Our 2022-2023 season features choral music from the 17th to the 21st centuries, the world premiere of a newly commissioned work by the young American composer Dale Trumbore, settings of inspiring poetry, favorites from past seasons, and a collaboration with The Harlem Chamber Players for the second year in a row.
Psalms and Carols: The Sounds of Joy
New Amsterdam Singers returns to two favorites from past seasons: J.S. Bach’s beloved five-voice motet, “Jesu, Meine Freude”, and the uplifting double chorus motet by Heinrich Schütz on Psalm 84, which opens with the line “How lovely is thy dwelling place” and continues later with “The sparrow hath found a house and the swallow a nest”— a phrase that inspired composer Caroline Shaw’s 2017 setting of the same psalm, “and the swallow”. Recent works by acclaimed American composers Abbie Betinis, Rosephanye Powell, and Zanaida Robles add a joyful bow to the season.
Friday, December 9, 2022, at 8PM
Sunday, December 11, 2022, at 4PM
Sunday, December 11, 2022, at 4PM – Online stream
The World of Dreams
New Amsterdam Singers salutes American composers who have chosen great poetry — from Hilaire Belloc to e.e. cummings — with expressive references to dreams.

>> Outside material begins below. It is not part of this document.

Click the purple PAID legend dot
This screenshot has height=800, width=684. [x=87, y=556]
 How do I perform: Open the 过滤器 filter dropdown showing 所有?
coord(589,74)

These works span 80 years, from Louise Talma’s charming “Let’s Touch the Sky” from 1952 to Judith Shatin’s 2021 “La Frontera”, a poignant setting of poems by an undocumented teenager at the U.S. southern border, to Dale Trumbore’s “Charting the World”, a newly commissioned piece that will receive its world premiere at this concert. After our first-ever collaboration in May 2022, The Harlem Chamber Players will again join the chorus on this program.
Thursday, March 16, 2023, at 8PM
Sunday, March 19, 2023, at 4PM
I Have Had Singing
Steven Sametz’s classic “I Have Had Singing” is one of several works featuring texts about the powerful act of singing and the lasting joy that it can bring, even in times of adversity. Mark Kilstofte wrote “Everyone’s Voice” on a World War I poem by Siegfried Sassoon in 2022 with the war in Ukraine on his mind. Craig Hella Johnson composed “Song from the Road” in 2018 on a poem by his friend and collaborator Michael Dennis Browne. Also on the program: British composers Benjamin Britten and E.J. Moeran. Sets by Irving Fine and Scott Joplin are among the chorus’s all-time favorites.